しかし仕事とプライベートを完全に切り分けて、別々の人格として過ごすことは私には不可能です。
どこまで関わるかは別として、「そんな個人的なこと、仕事に持ち込むな!」と切って捨ててしまうのか、「そんな大変な状況なんだ。辛いね。」と話を聴くのか、それだけでも話を聴いてもらう方は随分と救われるのではと思います。
介護にまつわる問題にせよ、育児に関わる問題にせよ、私は直接的な解決手段は持ち合わせていませんし、介護についてはまだまだ初心者マーク、育児は未経験です。
ですから適切なアドバイスなどできませんし、ただ話を聴くだけ。
話手の気持ちに寄り添い、時折質問し、また聴く。
ただそれだけです。
それでも皆さん、「元気になった!」とおっしゃっていただけます。
なぜか?
それはマネジメント研修の参加者の皆さんと同じだと思います。
つまり、「自分は一人じゃない」「自分だけじゃない」と思えることで、孤独感から抜け出し、それぞれの中で一筋の光明を見つけることができるからなのかもしれません。

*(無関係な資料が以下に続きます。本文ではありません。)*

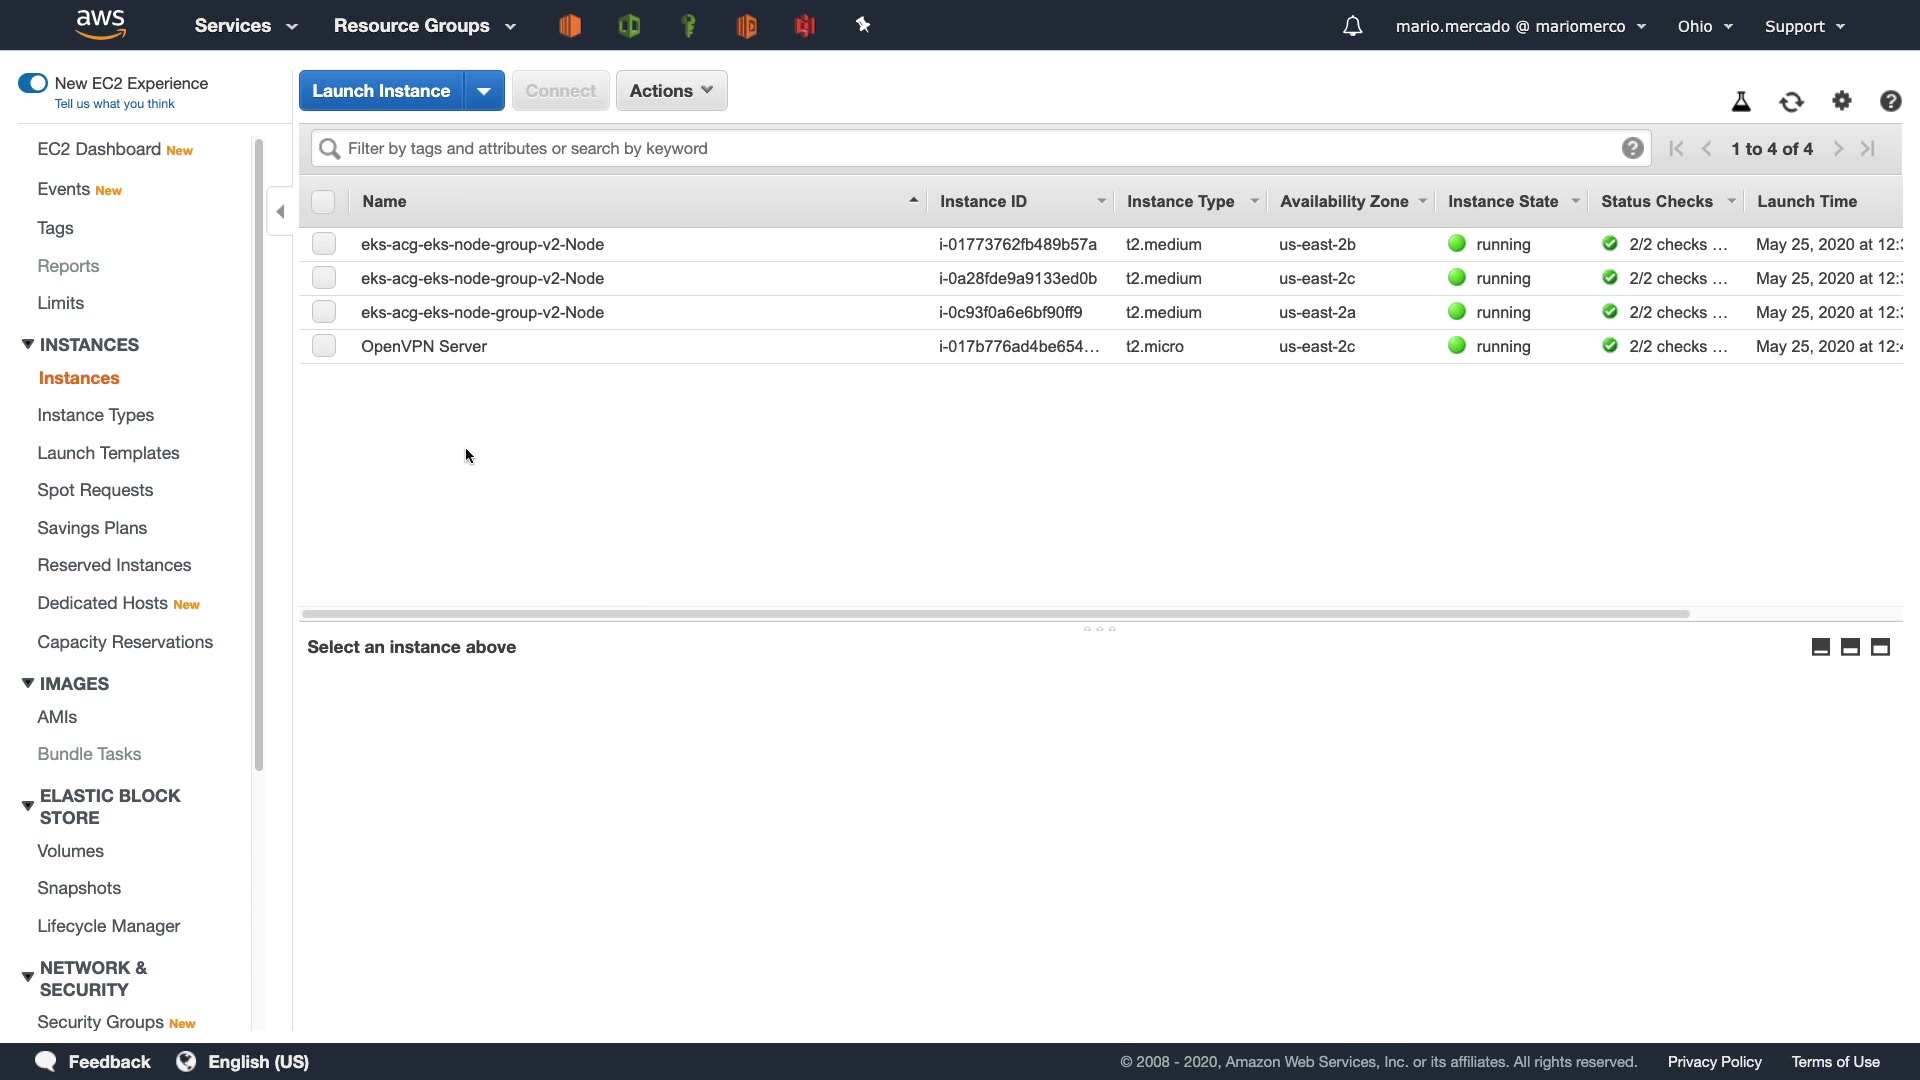Maximize the bottom details pane icon
The height and width of the screenshot is (1080, 1920).
tap(1880, 647)
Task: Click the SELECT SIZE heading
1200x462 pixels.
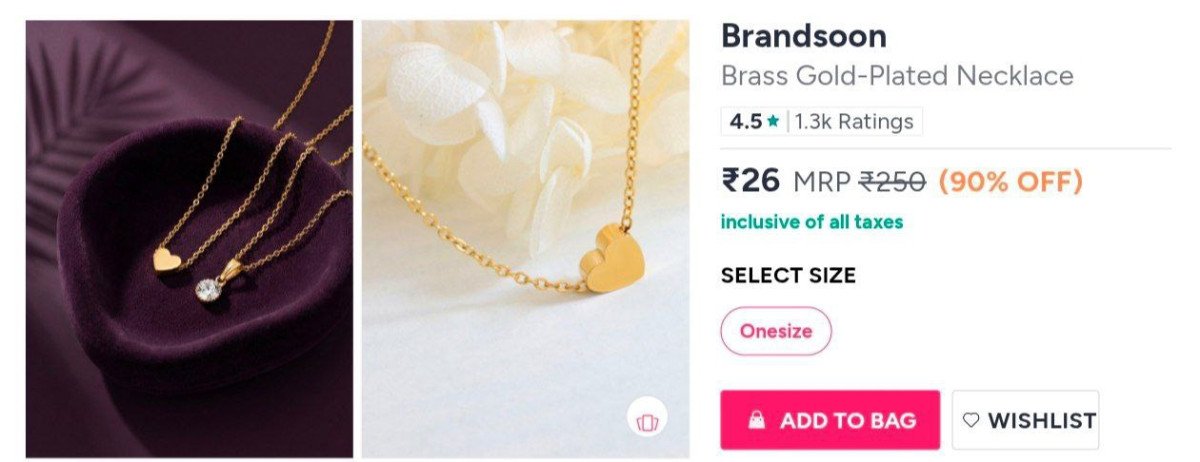Action: point(788,275)
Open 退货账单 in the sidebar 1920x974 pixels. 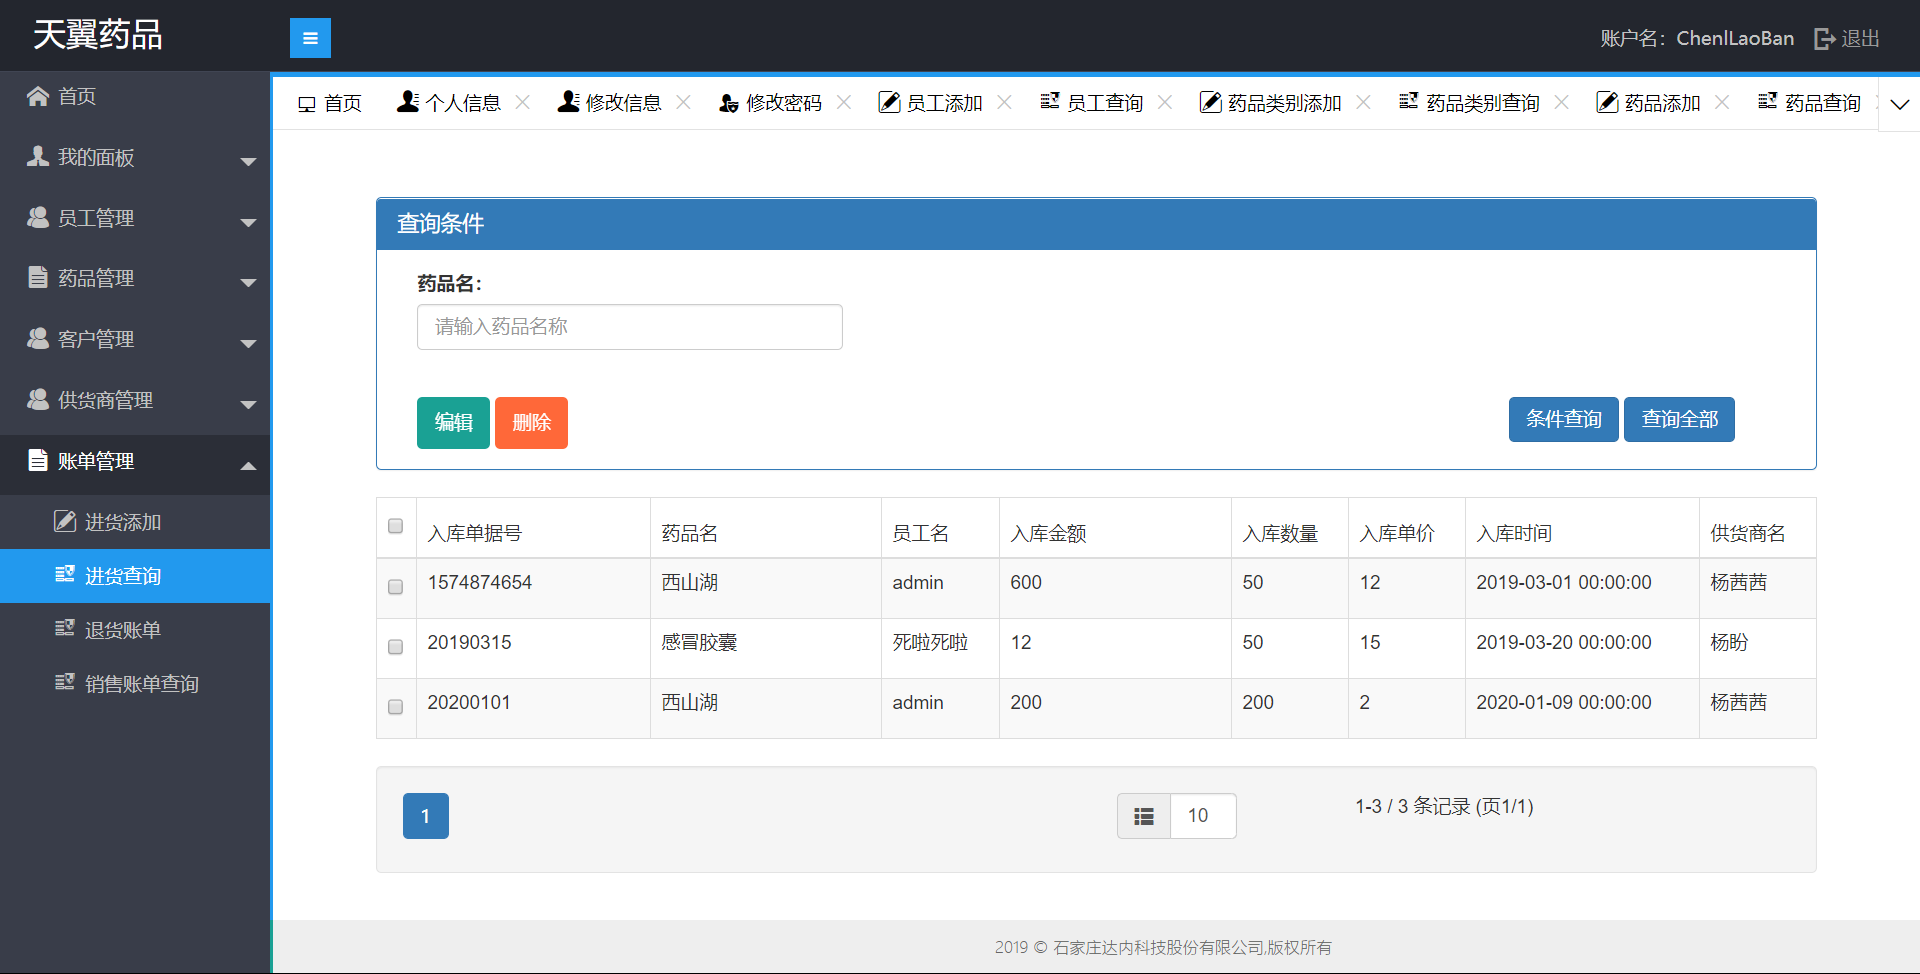click(x=122, y=630)
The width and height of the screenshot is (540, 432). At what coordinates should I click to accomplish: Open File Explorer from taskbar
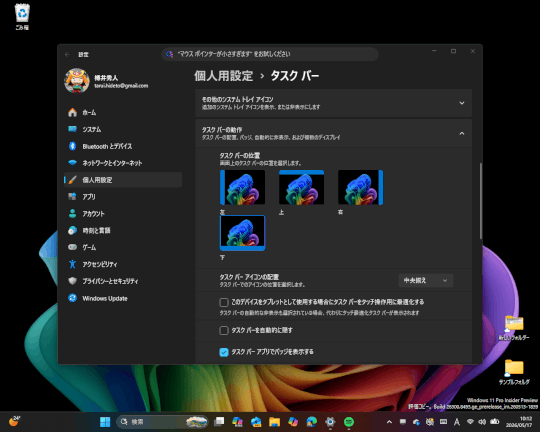[274, 422]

もし、あなたのチームでプライベートな問題で悩んでいる人がいた時、「それは仕事に無関係だから」としてしまうのではなく、「元気ないじゃん。話、聴くけど?」とその人に声をかけてみませんか?
アドバイスは不要。解決策も不要。もちろんお説教なんて論外です。
ただ聴いているだけで良いのです。
相手の気持ちに寄り添って、ただ聴くだけ。
それで結果的に仕事のパフォーマンスが上向きになるのだとしたら、メンバーもチームもダブルでハッピーなのですから言うことないですね。